§ **AIM**:
Copy out each of the following lines word for word, omitting the pictures.

----------

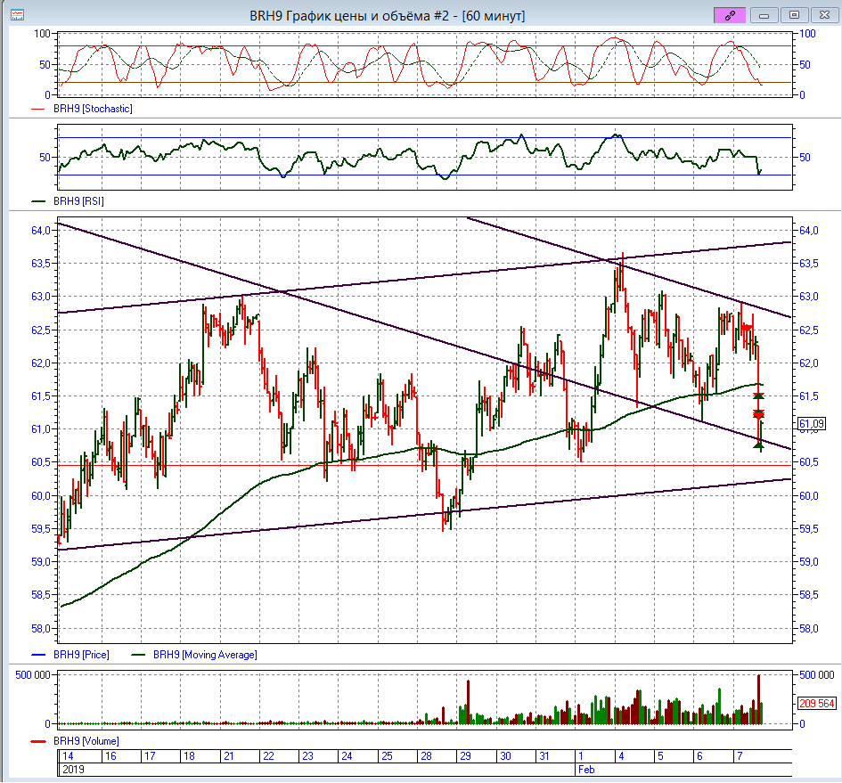
Task: Click the pink link anchor button
Action: [x=731, y=15]
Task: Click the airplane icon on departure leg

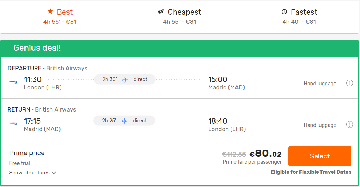Action: click(x=125, y=80)
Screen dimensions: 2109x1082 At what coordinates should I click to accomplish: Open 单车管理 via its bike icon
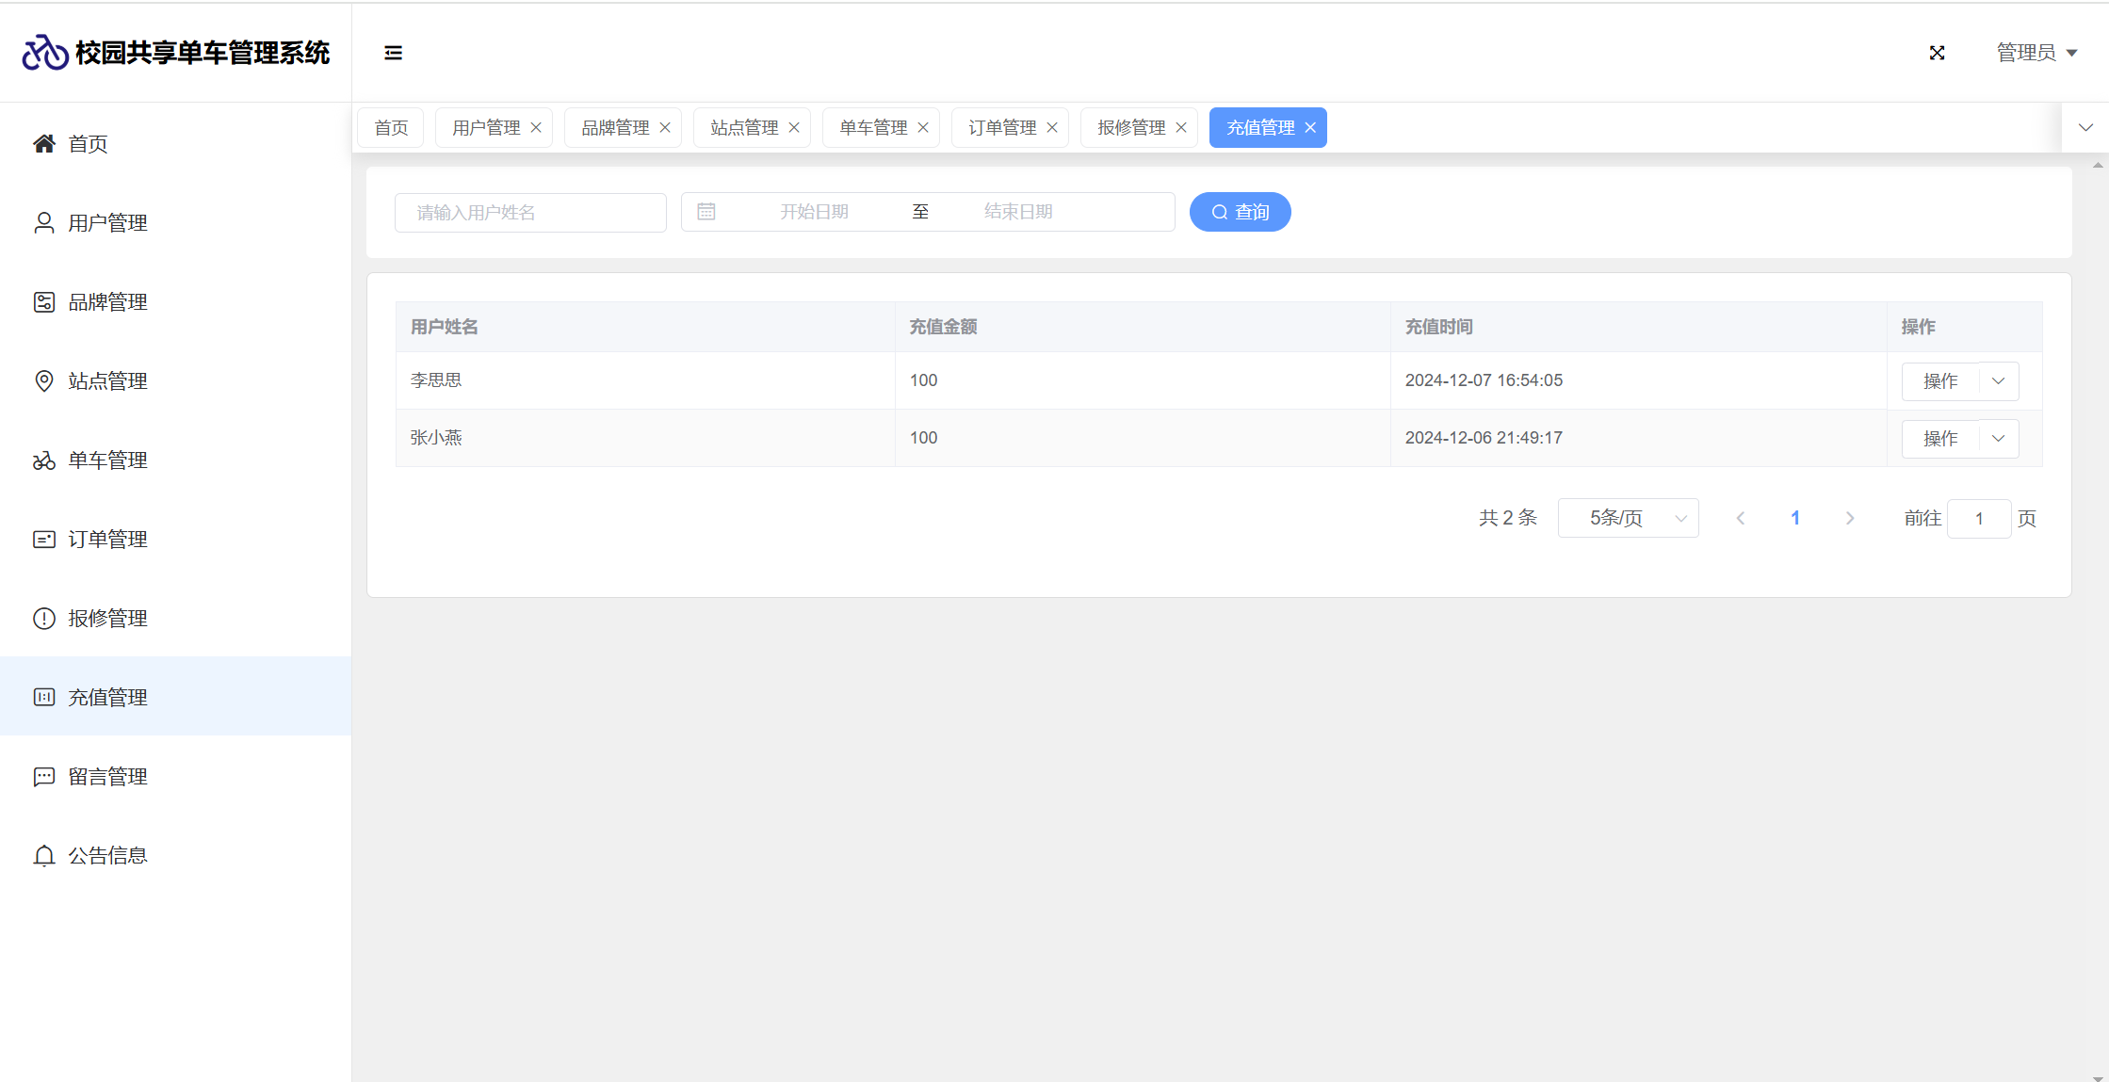coord(44,460)
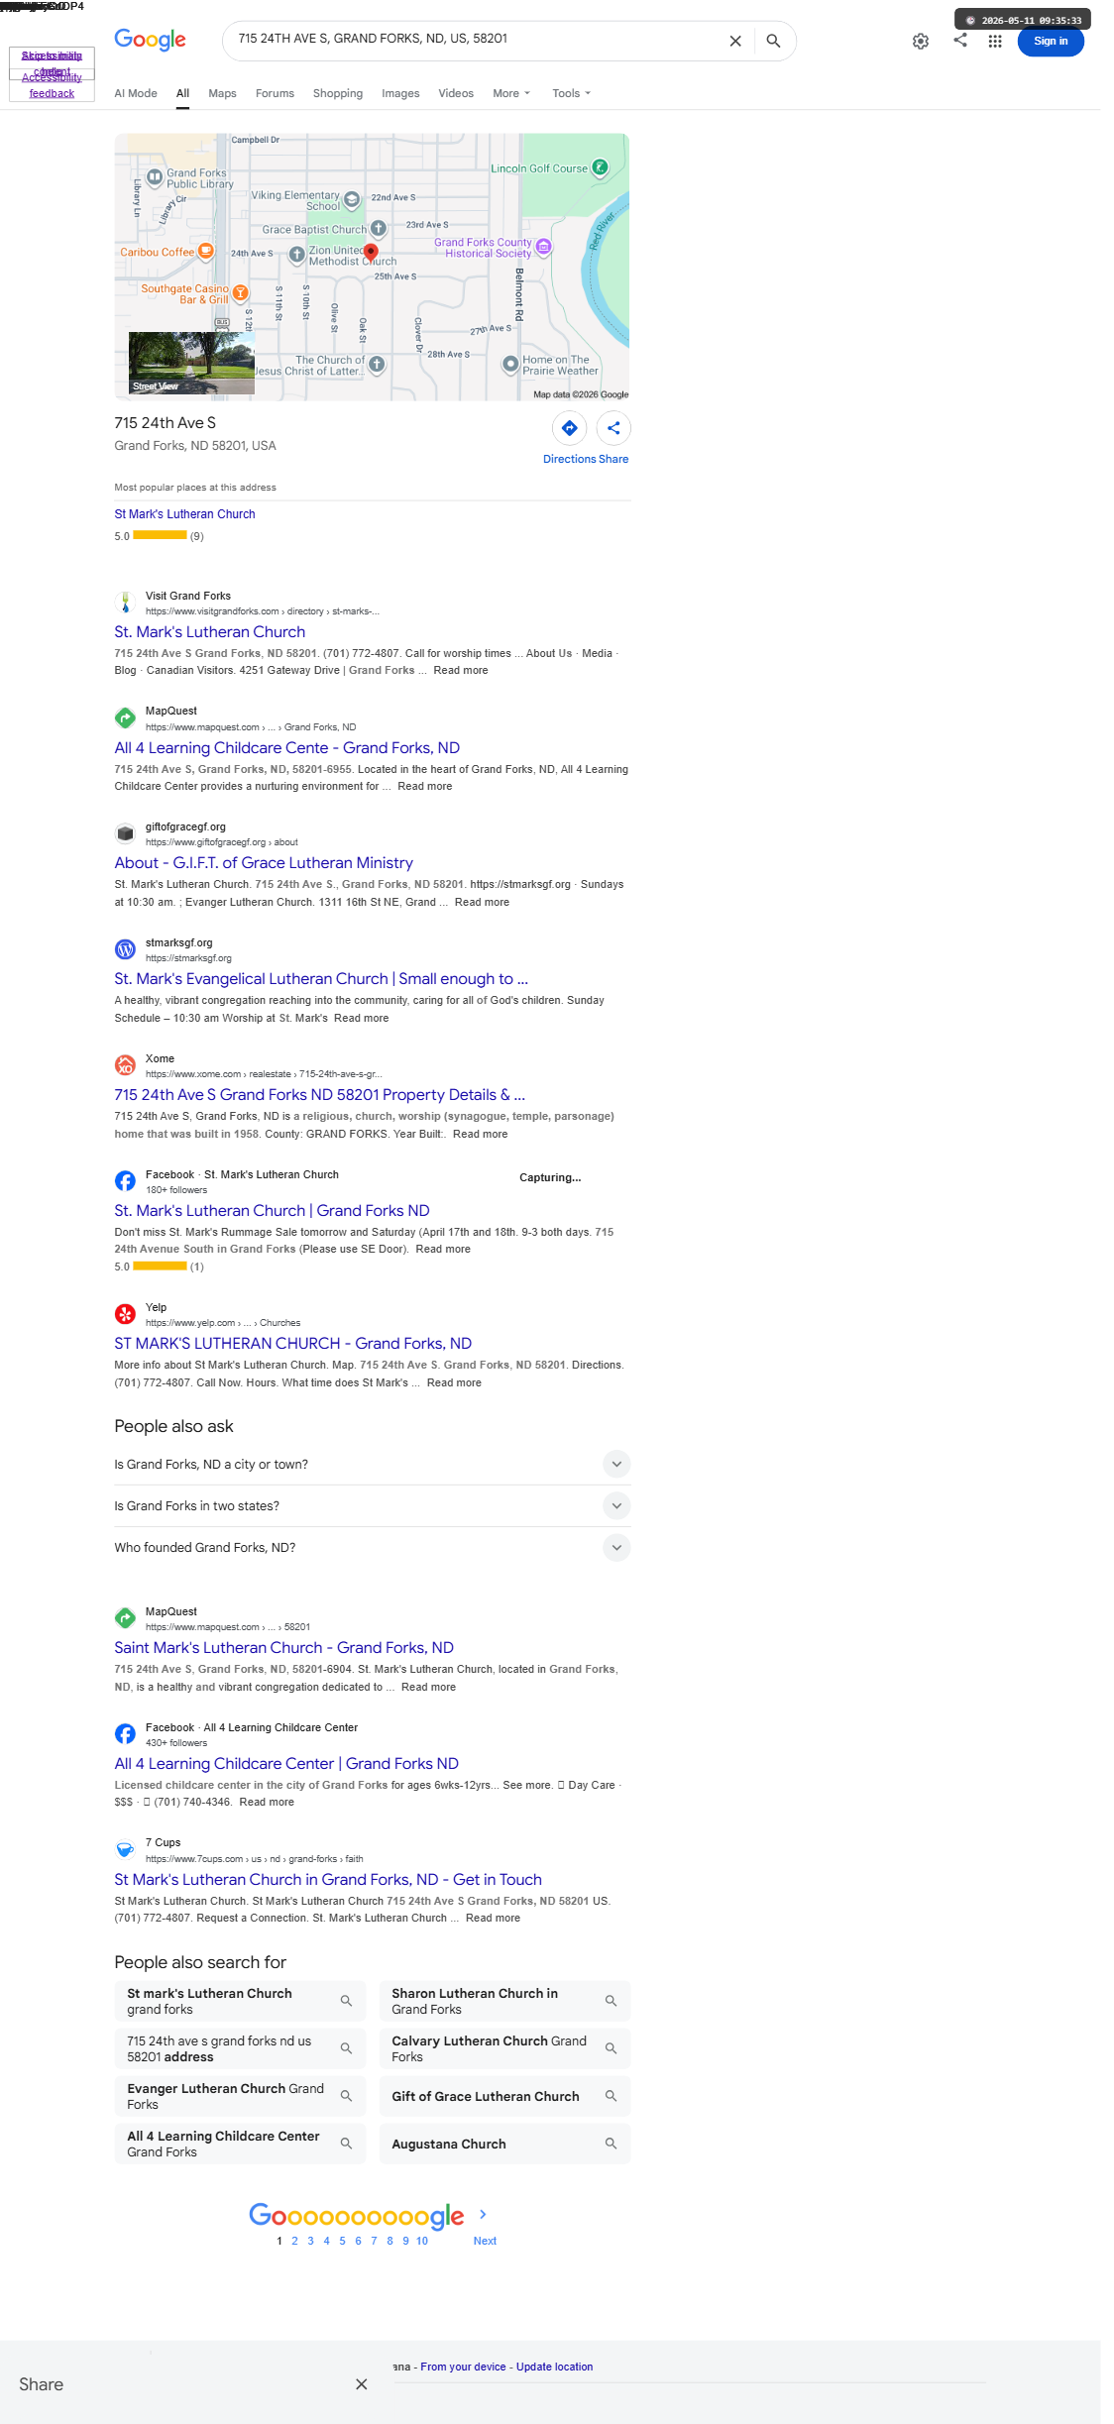Open St Mark's Lutheran Church place link

[184, 514]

----------

§ **PROBLEM SOLUTION**:
Task: Click the pink link anchor button
Action: [x=731, y=15]
Task: Click the airplane icon on departure leg

Action: click(x=125, y=80)
Screen dimensions: 2109x1082 At what coordinates should I click to accomplish: Open 单车管理 via its bike icon
coord(44,460)
Open St Mark's Lutheran Church place link

[184, 514]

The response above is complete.